[WHAT TO PRODUCE]: Among these records, which lines include "batalla"? Copy them out.

[Collected data entries]:
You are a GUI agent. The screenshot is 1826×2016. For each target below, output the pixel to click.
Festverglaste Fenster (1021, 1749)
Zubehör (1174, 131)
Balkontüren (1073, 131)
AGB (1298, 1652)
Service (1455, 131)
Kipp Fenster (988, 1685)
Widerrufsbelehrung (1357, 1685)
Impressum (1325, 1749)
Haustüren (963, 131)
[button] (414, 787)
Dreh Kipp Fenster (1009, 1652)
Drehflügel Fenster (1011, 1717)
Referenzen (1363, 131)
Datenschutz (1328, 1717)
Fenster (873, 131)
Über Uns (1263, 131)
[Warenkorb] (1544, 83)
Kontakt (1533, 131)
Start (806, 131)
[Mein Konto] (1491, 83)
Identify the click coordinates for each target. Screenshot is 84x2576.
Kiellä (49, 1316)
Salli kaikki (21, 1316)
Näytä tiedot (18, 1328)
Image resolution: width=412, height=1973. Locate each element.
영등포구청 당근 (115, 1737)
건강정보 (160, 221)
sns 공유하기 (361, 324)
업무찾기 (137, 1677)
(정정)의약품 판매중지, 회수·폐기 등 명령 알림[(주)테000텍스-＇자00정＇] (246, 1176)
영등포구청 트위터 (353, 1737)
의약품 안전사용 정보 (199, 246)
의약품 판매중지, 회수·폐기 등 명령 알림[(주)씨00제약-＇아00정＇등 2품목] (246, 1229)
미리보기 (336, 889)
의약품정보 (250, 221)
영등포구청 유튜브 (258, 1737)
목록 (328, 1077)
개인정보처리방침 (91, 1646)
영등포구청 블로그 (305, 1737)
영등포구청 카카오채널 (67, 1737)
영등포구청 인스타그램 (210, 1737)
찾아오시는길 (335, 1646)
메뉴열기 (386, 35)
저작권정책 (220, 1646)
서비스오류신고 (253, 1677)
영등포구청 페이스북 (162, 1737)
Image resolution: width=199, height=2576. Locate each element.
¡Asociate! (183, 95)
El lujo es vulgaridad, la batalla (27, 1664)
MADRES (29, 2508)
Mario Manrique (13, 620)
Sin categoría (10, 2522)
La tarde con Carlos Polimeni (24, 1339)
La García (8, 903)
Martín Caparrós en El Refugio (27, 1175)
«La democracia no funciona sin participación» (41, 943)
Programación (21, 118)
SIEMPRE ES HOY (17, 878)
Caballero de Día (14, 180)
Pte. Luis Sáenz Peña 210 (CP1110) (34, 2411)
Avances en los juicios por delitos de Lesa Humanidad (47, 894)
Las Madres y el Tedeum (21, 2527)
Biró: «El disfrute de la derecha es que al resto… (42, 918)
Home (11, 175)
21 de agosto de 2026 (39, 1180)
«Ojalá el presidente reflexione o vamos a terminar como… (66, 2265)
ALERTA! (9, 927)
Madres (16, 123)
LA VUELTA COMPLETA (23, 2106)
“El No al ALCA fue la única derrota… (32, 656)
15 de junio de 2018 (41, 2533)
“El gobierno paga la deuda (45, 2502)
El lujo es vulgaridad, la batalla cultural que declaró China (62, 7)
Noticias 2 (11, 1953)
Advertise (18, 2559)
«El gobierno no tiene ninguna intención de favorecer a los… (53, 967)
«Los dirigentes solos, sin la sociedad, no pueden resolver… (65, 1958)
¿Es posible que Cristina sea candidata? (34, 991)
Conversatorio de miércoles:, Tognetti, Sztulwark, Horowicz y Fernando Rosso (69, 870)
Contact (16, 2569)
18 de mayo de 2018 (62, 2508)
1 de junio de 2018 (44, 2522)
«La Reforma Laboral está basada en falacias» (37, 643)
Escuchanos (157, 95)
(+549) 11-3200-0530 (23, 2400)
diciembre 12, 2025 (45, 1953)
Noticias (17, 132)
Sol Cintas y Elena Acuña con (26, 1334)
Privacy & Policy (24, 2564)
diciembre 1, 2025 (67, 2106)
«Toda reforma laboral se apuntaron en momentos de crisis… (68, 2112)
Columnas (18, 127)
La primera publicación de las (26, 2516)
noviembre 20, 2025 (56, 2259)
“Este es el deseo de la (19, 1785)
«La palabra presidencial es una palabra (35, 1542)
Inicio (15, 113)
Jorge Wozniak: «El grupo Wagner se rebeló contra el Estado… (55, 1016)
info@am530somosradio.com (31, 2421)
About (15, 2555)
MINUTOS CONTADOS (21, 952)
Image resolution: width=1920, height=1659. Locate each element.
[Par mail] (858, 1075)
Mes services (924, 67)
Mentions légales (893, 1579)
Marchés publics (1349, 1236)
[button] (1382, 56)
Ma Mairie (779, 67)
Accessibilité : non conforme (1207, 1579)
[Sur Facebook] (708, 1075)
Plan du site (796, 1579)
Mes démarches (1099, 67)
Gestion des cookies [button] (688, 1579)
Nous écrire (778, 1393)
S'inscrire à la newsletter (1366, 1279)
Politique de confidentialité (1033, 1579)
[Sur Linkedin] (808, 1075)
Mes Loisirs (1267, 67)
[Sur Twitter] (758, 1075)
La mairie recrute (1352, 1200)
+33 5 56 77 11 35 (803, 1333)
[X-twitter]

[TASK RESULT]:
El lujo es vulgaridad, la batalla (27, 1664)
El lujo es vulgaridad, la batalla cultural que declaró China (62, 7)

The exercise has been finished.